We began this adventure with a single word. Gaze again on your page. See beginning. If you yawn at this point, as if what you’ve just done is trivial, or snort because this game seems too ridiculous, then you dismiss your memory. Dismiss your memory and you dismiss yourself. The way I see it, we are what we remember.
Look. Let your eyes see as if what’s before them is your lonely, old neighbour on her first spring outing after a long winter. See that she’s begging for a conversation. But hold your tongue. Don’t start blabbing. Instead, listen with the ear of your heart. Welcome wonder and curiosity and you will stay alert. Remember the feel of your hand in motion across the page as you wrote. Feel again the resonations, inside and out, of your sounds saying the word. Feel the tug of your diaphragm, the tightening of your jaw, the lub-dub rhythm of your heart. These waves of feelings carry memories of varied colours and textures. Some might arise as soothing caresses. Savour these as you would a smooth truffle. Some might arise as waves that sear and burn inside. Howling might erupt. Struggle to stay listening. As you listen, you are giving the word its due.
To give this word its due, you enter into dialogue with your humanness. In the dialogue you become the author of your inside story just waiting to flower. Continue to dialogue and your story will blossom, as will you.

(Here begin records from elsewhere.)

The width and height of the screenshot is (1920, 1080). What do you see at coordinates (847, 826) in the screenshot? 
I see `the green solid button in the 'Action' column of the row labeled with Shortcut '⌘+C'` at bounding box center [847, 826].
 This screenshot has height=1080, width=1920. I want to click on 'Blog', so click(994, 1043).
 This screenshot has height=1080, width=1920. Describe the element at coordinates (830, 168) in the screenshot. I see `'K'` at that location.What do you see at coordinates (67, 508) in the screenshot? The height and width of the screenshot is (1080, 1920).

Could be that you were not able to settle into your comfy chair. Could be you shredded your paper, stuffed it out of sight, went for a jog, surfed the Net. That’s okay. Don’t worry. The memory of what you’ve just done with this word is already inscribed in your blood and bones. It’s waiting for a better weather day, perhaps a day when a trusted companion or two are walking beside you. If together you walk embracing your humanness, memories will bubble up so you can write your stories anew. Each person’s stories are unique. There’s no good, better, best so don’t bother with judgments or comparisons. The way I see it, you and I are holding thousands of stories inside. Could be that each of our lives is a great novel – written and unwritten. Explorer, only you are the author.